一方で、そういう状況に対してノンの声をあげる議員や市民も増えているのではないでしょうか。「推し」の議員を「発掘」し連携を強化したり[15]、地方政府とりわけ議会のあり方を問う動きとの連携などを追求していきましょう。

 

[13] 無期転換逃れ阻止プロジェクト「公開質問/札幌市議会議員選挙立候補予定者からのご回答」『NAVI』2023年3月28日配信

https://roudou-navi.org/2023/03/28/20230328_minnamuki/

[14] 安藤優子(2022)『自民党の女性認識──「イエ中心主義」の政治指向』明石書店など参照。

https://www.akashi.co.jp/book/b607679.html

[15] 拙稿(2023)「自治体議員との交流・連携強化を進めていきましょう」『NPO法人官製ワーキングプア研究会レポート』第42号(2023年6月号)のほか、私の「推し」である石狩市議会議員の神代知花子議員のレポートを参照。

https://roudou-navi.org/2023/06/02/20230601_kawamuramasanori/

https://roudou-navi.org/author/kumashiro/

○労働組合にももっと大きな変化を求めたい

非正規問題に労働組合はどう対峙するのか問われてかなりの年月が経ちます。では労働組合による取り組みの実際はどうでしょうか。もともと先進的な実践をされていた組合もありますし、すぐれた成果をあげられている組合の存在も聞くところです。ただ、問題の深刻さを踏まえると、全体として、取り組みはなお不十分ではないでしょうか。非正規職員に今なお門戸を閉ざしている自治体単組があることも、労働組合による調査で明らかになっています。労働組合にも変わってもらう意識的な取り組みを進めていきましょう。

 

 

■公共サービスの担い手全体を視野に入れた取り組みを

会計年度任用職員・非正規公務員問題を中心に据えながらも、公共サービス従事者全体を視野に入れる必要があるのではないでしょうか。建設工事や業務委託など自治体発注の仕事で働く民間労働者が直面する諸問題(過度な競争入札制度等による雇用不安や低賃金・労働条件問題)です。この分野における賃金・労働条件に「適正化」の網をかけなければ、民間化の道が採用されることが危惧されます。
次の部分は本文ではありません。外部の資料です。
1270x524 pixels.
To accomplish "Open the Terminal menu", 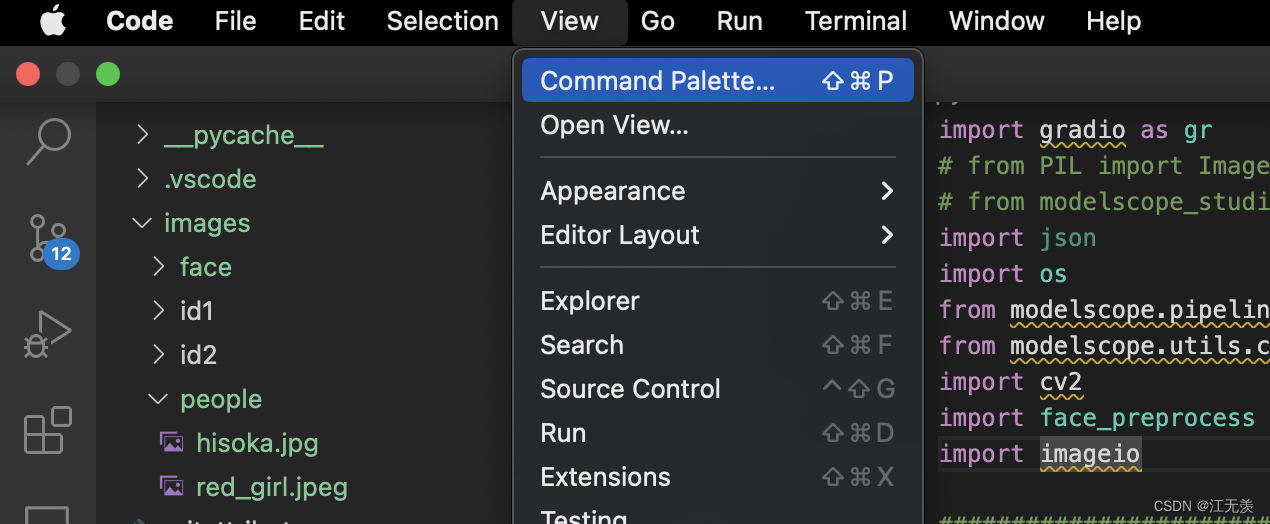I will point(856,21).
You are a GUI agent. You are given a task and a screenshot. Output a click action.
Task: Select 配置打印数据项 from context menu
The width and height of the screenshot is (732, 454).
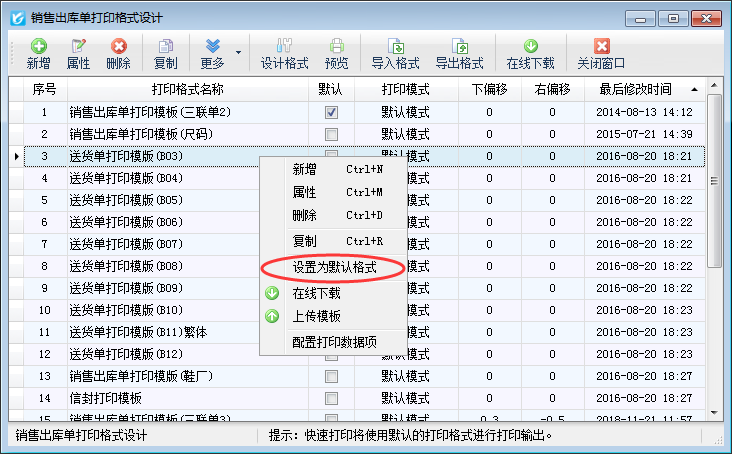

同時に、拙稿でもこの間強調してきましたが、非正規公務員の賃金は、業務委託や指定管理など民間発注で予定価格を組む際の賃金算出根拠に使われてもいる、という意味で、両者は地続きの関係でもあります。非正規公務員の賃金が低く抑えられることは、委託など民間労働者の賃金水準が低く抑えられることにもつながります(後者への実際の支払賃金は、予定価格を組む際に使われたものよりも低くなることが懸念されます)。

 

表 指定管理が導入された児童会館の職種・賃金(賃金額と賃金算出根拠)

注:予定価格の積算で使われている賃金・賃金算出根拠。
出所:拙稿(2021)「公務非正規運動の前進のための労働者調査活動」『住民と自治』通巻第704号(2021年12月号)より転載。但し、表のタイトルに加筆を行い、注釈も加えた。

 

このことへの対応で期待を集めているのが公契約条例ですが、一般社団法人 地方自治研究機構の調べによれば(2023年9月1日時点)、条例の制定数は84(内訳は、賃金保障型が27、理念型が57)とのことです。理念型条例一本しかない私たち北海道勢ですが、ぜひご一緒に[16]

なお、補助金事業で働く労働者を含める必要性[17]、公共サービス基本法の条例版の必要性を感じています。

○民間の非正規雇用制度を視野に入れて

公務員制度ないし会計年度任用職員制度の特殊な問題を強調することはもちろん重要です。しかし加えて、民間の非正規雇用者の直面する問題や制度との重なりを意識することが、共同・運動を大きくする上で必要ではないでしょうか。例えば私たちは、無期雇用転換制度/無期転換逃れ問題をテーマに取り組んできました[18]し、この年度末に向けての企画も構想中です。

 

[16] 川村雅則「公契約条例制定の全国的な推進に向けて」『社会主義』第736号(2023年10月号)。

https://roudou-navi.org/2023/10/10/20231001_kawamuramasanori/

[17] 民間学童保育のコロナ禍の体験などを参照。林亜紀子「民間共同学童保育と自治体の役割(2021年度第3回札幌市公契約条例の制定を求める会連続学習会の記録)」『NAVI』2021年12月23日配信。

https://roudou-navi.org/2021/12/23/20210527_koukeiyaku-2/

[18] 拙稿「3つの雇い止め・無期転換逃れ問題の整理と、雇用安定社会の実現に向けて」『NAVI』2023年3月21日配信。

https://roudou-navi.org/2023/03/21/20230307_minnamuki-4/

 

 

■報道機関や市民にも理解してもらう取り組みを

新制度は、あまりにも複雑怪奇ゆえ理解が難しいです。「更新」ではなく「再度の任用」と訂正を求めてくる当の行政自身が、求人情報(市の広報)では「更新あり」と表現しています。市民には分かりづらいから、というのが理由です。

このような複雑さゆえ、(こちらの力量不足もあったと思いますが)民間の非正規問題・制度問題と同じように報道関係者に理解されてしまうことは、当初少なくありませんでした。この間の取り組みで、ことの問題性が知られるようになってきましたが、しかし、まだまだです。各種の学習活動やロビイング活動などでも使えるような、分かりやすくハンディな教材を作りたいと考えています(求む、絵心ある方)

 

 

■組織的に取り組みましょう

一人では疲れます。心が折れそうになるときも。この集会実行委員会関係者には釈迦に説法でしょうけれども、それぞれの地域においても、プロジェクトチームなどを組織して作業に取り組むことをおすすめします。札幌の公契約運動[19]は、ナショナルセンターの垣根をこえた労働組合・弁護士・研究者らで構成されています。

[19] 結成10年をこえる「札幌市公契約条例の制定を求める会」の取り組みなどは以下を参照。

https://roudou-navi.org/author/koukeiyaku/

 

各地の取り組み・運動をつないで大きなうねりをつくっていきましょう。